Türkiye'min güzel insanları, Ülkemizin hiçbir sorunu çözümsüz değildir. Sağduyu, feraset, müzakere, akıl, bilim ve en önemlisi cumhuriyet, demokrasi ve vatan sevgisiyle her meseleye Çözüm bulabiliriz. Yeter ki milletimizi ayrıştırmayalım. Yeter ki siyasi rakiplerimizi düşmanlaştırmayalım. Yeter ki hukukun üstünlüğünden ve adaletten sapmayalım. Yeter ki tüm gücü bir avuç ayrıcalıklı kişinin elinden alıp millete geri verelim. Ve yeter ki ortak geleceğimiz olan Cumhuriyetimizin kazanımlarına ve millet egemenliğine sahip çıkalım.
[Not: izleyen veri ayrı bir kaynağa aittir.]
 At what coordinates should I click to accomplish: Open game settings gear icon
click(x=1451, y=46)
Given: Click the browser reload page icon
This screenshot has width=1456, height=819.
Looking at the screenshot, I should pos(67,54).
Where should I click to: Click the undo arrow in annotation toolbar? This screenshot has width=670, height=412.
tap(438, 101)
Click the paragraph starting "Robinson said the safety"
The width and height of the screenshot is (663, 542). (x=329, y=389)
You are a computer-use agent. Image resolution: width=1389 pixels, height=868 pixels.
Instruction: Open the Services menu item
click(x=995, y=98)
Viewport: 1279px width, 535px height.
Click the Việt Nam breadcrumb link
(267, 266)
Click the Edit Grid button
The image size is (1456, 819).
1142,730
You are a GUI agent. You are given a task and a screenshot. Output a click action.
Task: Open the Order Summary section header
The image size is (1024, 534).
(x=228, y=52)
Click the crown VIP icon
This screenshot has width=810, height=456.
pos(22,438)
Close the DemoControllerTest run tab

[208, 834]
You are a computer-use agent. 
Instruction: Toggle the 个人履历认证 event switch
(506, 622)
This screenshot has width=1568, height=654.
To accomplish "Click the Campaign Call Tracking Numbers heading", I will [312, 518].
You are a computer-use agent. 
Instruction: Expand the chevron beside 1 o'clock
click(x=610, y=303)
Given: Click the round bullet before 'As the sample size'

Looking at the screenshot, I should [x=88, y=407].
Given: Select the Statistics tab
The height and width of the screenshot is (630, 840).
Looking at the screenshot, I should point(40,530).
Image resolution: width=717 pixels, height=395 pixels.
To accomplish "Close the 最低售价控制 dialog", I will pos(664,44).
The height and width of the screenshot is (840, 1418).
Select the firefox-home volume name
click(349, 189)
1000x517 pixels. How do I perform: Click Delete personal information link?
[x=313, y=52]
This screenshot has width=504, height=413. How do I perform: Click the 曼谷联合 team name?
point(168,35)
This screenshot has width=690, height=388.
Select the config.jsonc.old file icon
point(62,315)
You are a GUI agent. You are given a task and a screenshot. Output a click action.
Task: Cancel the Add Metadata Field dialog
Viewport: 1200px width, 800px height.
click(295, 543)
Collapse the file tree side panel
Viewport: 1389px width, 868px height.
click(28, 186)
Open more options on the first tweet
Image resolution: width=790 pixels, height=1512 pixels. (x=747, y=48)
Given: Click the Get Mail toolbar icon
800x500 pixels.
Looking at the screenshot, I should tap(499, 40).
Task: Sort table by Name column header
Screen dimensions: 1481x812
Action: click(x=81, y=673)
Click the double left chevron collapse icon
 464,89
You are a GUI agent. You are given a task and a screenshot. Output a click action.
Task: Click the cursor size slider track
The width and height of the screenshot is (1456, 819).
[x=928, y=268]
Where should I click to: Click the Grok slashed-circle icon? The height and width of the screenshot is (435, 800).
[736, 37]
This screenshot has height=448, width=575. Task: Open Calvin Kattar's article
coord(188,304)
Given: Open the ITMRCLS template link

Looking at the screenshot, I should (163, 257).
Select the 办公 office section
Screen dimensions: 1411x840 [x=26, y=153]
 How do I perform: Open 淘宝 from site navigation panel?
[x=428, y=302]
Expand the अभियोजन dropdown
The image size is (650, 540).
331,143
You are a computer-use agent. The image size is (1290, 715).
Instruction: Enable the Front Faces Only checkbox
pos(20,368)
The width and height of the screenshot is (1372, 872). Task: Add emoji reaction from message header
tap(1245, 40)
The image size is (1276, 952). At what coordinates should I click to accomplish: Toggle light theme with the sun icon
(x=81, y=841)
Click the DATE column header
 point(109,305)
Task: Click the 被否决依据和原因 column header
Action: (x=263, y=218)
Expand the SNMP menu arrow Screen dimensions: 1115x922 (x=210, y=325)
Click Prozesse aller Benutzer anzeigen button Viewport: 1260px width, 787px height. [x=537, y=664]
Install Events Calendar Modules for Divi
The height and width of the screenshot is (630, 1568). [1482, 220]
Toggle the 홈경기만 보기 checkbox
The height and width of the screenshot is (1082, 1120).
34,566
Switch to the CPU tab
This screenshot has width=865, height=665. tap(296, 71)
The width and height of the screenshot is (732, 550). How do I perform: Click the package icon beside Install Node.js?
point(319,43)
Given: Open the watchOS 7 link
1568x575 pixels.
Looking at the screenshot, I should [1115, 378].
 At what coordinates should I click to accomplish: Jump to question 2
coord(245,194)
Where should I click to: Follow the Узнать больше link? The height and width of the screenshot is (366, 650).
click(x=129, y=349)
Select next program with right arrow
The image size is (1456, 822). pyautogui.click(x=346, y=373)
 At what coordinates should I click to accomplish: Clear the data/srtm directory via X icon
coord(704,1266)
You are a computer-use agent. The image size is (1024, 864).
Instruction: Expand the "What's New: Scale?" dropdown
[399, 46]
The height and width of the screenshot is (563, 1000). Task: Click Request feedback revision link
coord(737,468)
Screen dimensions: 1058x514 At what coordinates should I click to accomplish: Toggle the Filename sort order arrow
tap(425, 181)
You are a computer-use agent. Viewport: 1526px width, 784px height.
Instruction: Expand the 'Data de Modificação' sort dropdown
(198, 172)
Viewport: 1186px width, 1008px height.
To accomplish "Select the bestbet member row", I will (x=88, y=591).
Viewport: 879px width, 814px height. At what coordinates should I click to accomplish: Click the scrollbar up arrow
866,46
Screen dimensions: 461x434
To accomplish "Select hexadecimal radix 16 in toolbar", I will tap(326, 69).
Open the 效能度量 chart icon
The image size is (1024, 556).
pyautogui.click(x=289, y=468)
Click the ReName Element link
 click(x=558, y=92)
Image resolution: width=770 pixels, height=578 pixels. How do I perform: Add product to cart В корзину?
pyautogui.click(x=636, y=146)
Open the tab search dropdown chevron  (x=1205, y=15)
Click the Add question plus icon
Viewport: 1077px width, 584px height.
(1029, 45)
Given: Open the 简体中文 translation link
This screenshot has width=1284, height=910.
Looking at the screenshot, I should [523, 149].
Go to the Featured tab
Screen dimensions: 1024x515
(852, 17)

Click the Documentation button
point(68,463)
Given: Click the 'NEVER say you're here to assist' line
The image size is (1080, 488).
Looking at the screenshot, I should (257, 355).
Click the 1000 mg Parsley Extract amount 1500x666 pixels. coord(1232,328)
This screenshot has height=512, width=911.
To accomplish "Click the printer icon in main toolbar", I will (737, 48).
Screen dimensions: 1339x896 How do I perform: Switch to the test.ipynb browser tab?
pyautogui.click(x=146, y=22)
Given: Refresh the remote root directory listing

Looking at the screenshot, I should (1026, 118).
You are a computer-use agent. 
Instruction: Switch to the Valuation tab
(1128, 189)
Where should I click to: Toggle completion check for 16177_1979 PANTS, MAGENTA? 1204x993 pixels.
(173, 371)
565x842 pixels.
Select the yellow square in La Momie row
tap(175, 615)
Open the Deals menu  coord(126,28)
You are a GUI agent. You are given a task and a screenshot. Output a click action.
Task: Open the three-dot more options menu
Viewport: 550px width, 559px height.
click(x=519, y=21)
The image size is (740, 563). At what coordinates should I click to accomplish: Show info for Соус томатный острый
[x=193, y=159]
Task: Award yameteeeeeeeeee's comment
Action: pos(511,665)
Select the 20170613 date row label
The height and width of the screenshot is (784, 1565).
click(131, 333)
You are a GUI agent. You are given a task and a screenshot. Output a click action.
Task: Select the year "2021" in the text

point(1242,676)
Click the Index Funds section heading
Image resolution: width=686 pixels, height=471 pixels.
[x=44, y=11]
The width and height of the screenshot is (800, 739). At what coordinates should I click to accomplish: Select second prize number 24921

Ay yıldızlı bayrağımız hepimizi altında toplayacak kadar yüce; cennet vatanımız ise tüm yurttaşlarımıza yetecek kadar büyük ve kucaklayıcıdır. Kürt meselesi de dahil ülkemizin bütün köklü meselelerini ferasetle, müzakereyle, bilimle, akılla çözmek için çalışmalarımızı sürdürüyoruz. Allah'ın izniyle ilk seçimde iktidara gelecek ve bütün köklü meselelerimizi tek tek ele alacağız. Doğusu, Batısı, Kuzeyi, Güneyiyle bütün vatandaşlara refahı, huzuru, adaleti getireceğiz. Her kimlik ve inançtan insanımızın makbul, muteber ve eşit hissettiği bir ülke olacağız. Milletimizi içine düşürüldüğü yoksulluk girdabından çıkaracak; çalışan, üreten, kazanan ve adil bir biçimde paylaşan bir sistemi el birliğiyle inşa edeceğiz. Türk Kürt kardeşçe, barış ve refah içinde yaşayacağımız günler uzak değil."